Hotel operator blocked from adding city to drowning suit
Seattle Hospitality attempted to draw the city of Seattle into the litigation as a second defendant, claiming firefighters “failed to use reasonable care” as they reopened a swimming pool without entering it, not knowing a hotel guest was still in the water.
Seattle Times staff reporter
A judge has ruled the city of Seattle should not be brought into a lawsuit filed by the family of a man who drowned in a swimming pool at the Quality Inn & Suites Seattle Center last summer.

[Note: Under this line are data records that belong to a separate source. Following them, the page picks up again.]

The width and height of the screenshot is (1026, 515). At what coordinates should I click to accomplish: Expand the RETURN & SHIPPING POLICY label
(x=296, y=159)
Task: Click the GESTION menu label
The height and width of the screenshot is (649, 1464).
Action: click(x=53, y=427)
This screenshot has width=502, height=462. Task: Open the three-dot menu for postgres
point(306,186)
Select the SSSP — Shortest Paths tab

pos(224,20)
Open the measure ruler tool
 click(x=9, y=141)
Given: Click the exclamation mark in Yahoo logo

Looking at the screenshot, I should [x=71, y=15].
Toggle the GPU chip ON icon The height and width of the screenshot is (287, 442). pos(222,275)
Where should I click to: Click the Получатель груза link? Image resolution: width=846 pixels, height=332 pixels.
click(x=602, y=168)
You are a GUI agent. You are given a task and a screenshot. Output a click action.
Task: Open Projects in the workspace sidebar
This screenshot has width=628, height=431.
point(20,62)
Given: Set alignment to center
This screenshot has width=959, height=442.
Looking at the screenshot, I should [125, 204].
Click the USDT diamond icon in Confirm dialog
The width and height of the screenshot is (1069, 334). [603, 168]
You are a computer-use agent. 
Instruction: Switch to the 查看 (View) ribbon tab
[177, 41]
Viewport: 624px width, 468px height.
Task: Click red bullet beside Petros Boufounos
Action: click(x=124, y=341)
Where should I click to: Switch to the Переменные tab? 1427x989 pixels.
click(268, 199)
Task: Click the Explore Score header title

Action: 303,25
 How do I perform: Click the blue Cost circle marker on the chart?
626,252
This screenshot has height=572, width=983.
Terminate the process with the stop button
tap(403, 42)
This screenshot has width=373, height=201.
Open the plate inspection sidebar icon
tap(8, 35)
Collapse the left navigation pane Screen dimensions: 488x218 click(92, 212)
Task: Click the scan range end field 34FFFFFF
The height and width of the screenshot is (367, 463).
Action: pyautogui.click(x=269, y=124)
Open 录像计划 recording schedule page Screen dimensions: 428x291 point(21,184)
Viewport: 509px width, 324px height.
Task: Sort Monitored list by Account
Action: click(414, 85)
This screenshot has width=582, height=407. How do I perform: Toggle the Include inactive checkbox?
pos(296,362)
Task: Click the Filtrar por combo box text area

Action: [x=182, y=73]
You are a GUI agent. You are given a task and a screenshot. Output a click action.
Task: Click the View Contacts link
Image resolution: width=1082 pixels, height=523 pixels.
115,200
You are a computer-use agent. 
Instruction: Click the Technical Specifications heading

Tesfay Girma Deboch’s family filed the wrongful-death suit against hotel operators Seattle Hospitality Inc. in January, alleging maintenance issues, including a faulty emergency shut-off for the pool’s drain and unusually murky waters, contributed to a failed rescue attempt by firefighters.
Seattle Hospitality responded by attempting to draw the city into the litigation as a second defendant, claiming firefighters “failed to use reasonable care” during the rescue as they reopened the pool without having entered it, not knowing Deboch was still in the water.
Deboch, 27, was a doctoral student at Washington State University. On June 30, 2013, he was staying in the Quality Inn with 13 classmates while in town for an economics conference. He and a friend, Pavan Dhanireddy, decided to go in the hotel pool.
Within moments of entering the water, Dhanireddy saw Deboch flailing and struggling to keep above water. Dhanireddy could not swim, so he ran to the hotel’s front desk and asked the attendant to call 911, he previously told The Seattle Times.
Firefighters arrived 2½ minutes later and scanned the pool with a rescue hook and a specialized thermal-imaging camera, but found no sign of a body. Believing the pool was clear, firefighters declared Deboch missing, canceled a dive team and told hotel employees they could reopen the pool, reports show.
But Deboch was still underwater. As swimmers began to re-enter the pool, Deboch’s friends continued the search, along with Tom Fleming, an off-duty firefighter vacationing at the hotel. After about 10 minutes of searching, Fleming found something. He asked the hotel to turn off the pool’s pump and pulled Deboch’s body from the center of the deep end.
By the time Seattle firefighters returned, it was too late. Deboch had drowned.
According to the suit, the underwater pump dragged Deboch to the bottom of the pool and held him there, which wouldn’t have happened if the emergency shut-off mechanism was working properly. The suit also alleges that cloudy waters hindered the firefighters’ ability to rescue Deboch.
Health inspectors previously closed the pool at least twice, including about a month before Deboch’s death, because the water had no chlorine and was cloudy. They closed it again after the drowning, citing safety hazards, including malfunctioning emergency shut-offs.
The hotel’s attorney filed the motion to include the city in the suit in June of this year, arguing the city should be on the hook for damages. The City Attorney’s Office denied the claim in a court filing. An attorney for Deboch’s family argued that the city was not liable, calling the action premature given that no judgment has been entered against Seattle Hospitality.
On July 25, King County Superior Court Judge William Downing granted the family’s motion to drop the city from the suit, offering no further explanation.